Suma Hoat mengajak dua orang wanita itu duduk diantara bunga-bunga. Dipetiknya dua kuntum bunga dan dengan mesra dipasangkan bunga-bunga itu di rambut Liang Bi dan Cui Leng.

"Ahh, kalian benar-benar cantik jelita!"

Katanya sambil mencium bibir Liang Bi, kemudian Cui Leng. Liang Bi mandah saja, tidak seperti Cui Leng yang membalas ciuman itu dengan mesra.

"Koko, sekarang tentu hatimu amat berbahagia, bukan?" Tiba-tiba Cui Leng bertanya, tangannya dengan mesra membelai dagu pemuda itu.

Wajah Suma Hoat yang berseri itu tiba-tiba lenyap sinarnya. Ia merenung dan bibirnya bergerak perlahan.

"Bahagia? Aku berbahagia....?"

Ia menghela napas dan mengeluarkan sulingnya dari pinggang. Melihat ini, wajah Liang Bi menjadi makin pucat.

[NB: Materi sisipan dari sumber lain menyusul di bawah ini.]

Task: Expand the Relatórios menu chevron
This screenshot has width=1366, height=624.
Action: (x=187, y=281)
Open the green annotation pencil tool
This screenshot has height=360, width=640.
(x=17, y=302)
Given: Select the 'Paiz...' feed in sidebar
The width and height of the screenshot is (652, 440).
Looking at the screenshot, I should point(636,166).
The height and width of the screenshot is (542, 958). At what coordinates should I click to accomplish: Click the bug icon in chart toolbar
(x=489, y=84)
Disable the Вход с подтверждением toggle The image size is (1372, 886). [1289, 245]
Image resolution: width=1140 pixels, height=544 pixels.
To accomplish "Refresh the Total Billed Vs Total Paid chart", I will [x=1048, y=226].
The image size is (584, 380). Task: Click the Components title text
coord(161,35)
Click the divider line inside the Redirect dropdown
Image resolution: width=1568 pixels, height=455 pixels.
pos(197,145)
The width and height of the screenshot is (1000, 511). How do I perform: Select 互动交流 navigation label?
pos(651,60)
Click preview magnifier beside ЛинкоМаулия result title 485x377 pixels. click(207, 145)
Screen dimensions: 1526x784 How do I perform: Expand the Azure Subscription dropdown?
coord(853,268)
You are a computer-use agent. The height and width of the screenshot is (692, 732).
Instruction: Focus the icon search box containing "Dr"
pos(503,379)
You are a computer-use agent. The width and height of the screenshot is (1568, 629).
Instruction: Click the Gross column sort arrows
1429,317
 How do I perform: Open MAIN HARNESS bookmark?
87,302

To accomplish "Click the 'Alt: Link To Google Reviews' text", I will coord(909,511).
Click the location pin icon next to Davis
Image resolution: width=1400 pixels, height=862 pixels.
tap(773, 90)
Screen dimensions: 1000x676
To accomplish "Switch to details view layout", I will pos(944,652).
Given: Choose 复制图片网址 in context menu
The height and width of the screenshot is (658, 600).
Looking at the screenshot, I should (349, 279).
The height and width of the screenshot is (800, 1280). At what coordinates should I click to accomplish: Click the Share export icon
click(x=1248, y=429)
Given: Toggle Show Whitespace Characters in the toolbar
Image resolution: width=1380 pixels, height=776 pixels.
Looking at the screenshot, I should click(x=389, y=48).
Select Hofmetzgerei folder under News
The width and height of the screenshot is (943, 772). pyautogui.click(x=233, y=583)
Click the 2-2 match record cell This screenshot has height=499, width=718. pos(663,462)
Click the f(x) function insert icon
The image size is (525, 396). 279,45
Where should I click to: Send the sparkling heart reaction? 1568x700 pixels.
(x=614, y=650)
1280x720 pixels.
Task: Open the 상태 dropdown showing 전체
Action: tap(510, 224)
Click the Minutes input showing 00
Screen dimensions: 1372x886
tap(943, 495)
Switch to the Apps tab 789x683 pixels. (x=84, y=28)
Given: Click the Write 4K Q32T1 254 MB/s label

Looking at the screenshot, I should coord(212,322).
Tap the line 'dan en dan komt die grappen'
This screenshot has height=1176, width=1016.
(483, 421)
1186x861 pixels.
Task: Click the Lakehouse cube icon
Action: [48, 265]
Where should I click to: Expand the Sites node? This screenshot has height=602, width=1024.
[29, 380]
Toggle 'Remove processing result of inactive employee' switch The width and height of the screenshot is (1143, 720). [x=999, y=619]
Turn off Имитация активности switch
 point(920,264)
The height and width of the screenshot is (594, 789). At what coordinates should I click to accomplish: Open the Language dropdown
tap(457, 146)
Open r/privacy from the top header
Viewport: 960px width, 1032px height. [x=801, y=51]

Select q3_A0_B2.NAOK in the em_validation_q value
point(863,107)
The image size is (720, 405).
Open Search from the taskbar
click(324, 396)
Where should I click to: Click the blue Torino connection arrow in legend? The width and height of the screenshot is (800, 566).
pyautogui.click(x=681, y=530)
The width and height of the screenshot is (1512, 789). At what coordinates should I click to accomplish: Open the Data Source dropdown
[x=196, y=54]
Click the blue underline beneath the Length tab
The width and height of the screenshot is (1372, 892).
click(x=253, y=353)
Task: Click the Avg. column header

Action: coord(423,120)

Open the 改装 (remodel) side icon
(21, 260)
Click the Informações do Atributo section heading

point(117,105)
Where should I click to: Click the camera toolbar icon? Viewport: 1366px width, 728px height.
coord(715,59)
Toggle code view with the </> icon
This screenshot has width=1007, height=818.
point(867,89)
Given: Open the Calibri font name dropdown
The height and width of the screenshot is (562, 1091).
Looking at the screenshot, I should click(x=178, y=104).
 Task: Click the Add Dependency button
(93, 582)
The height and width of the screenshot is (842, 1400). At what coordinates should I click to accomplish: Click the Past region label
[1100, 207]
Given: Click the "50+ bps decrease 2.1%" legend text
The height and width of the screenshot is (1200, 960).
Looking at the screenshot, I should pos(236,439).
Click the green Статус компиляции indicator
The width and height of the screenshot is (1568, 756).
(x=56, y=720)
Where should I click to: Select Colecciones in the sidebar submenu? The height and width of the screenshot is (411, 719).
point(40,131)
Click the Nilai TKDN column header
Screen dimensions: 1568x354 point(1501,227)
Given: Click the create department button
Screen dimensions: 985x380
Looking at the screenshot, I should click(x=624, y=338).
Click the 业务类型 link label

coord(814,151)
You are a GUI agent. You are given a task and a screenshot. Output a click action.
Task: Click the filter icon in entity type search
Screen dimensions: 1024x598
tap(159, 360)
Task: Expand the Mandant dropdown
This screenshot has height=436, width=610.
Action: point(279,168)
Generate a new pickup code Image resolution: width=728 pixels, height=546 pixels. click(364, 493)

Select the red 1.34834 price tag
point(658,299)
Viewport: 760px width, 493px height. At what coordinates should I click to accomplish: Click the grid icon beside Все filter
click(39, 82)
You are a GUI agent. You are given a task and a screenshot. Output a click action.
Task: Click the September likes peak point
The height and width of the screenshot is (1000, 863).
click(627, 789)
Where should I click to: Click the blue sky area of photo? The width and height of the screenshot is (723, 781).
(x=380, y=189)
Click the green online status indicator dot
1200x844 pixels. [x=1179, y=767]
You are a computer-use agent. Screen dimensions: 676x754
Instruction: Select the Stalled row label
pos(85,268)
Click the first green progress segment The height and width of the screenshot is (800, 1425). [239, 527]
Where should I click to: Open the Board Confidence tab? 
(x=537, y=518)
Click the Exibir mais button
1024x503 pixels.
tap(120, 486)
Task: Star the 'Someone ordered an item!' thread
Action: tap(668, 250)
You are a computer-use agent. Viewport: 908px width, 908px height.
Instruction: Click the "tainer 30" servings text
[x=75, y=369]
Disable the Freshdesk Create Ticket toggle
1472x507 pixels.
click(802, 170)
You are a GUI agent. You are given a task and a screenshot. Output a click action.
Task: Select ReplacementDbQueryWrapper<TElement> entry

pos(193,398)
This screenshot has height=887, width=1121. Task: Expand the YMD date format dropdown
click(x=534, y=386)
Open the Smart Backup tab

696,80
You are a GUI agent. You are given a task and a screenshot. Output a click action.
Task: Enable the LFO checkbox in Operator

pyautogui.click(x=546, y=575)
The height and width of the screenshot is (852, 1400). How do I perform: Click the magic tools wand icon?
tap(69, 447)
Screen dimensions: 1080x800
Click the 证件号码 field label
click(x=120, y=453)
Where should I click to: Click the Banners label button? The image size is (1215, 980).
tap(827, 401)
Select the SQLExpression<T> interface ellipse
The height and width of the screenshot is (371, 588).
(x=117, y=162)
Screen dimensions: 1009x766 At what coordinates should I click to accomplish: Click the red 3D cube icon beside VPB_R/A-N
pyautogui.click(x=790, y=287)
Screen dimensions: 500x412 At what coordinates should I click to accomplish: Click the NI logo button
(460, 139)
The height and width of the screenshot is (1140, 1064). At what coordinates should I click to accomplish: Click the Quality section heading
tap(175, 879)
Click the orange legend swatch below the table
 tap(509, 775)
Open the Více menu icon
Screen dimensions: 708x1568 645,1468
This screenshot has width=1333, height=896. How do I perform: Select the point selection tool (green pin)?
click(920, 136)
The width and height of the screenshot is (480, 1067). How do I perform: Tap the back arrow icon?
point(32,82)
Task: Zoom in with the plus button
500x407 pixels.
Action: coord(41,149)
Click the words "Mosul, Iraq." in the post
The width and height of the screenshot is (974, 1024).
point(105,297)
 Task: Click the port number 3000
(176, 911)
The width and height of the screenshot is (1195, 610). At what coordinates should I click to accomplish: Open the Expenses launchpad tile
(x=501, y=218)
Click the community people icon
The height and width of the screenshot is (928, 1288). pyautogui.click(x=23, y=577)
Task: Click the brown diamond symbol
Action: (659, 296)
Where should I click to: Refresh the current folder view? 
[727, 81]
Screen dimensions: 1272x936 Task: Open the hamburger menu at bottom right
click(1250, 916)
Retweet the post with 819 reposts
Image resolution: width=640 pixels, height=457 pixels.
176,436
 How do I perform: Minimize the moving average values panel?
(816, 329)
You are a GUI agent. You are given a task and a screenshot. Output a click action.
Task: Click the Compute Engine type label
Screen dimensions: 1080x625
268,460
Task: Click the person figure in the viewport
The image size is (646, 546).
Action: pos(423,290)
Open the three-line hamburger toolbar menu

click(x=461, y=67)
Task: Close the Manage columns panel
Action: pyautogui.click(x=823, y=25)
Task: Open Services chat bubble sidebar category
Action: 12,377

"Jangan....! Jangan panggil ular...." Ia merintih.

Suma Hoat merangkulnya, mencubit dagunya.
"Bi-moi, kekasihku tercinta. Jangan takut, masa aku mau menakutkan engkau lagi?"

Dia lalu meniup sulingnya dan terdengarlah tiupan lagu yang merayu-rayu, lagu yang membuat kedua orang gadis itu terpesona dan perlahan-lahan bertitiklah air mata dari sepasang mata mereka.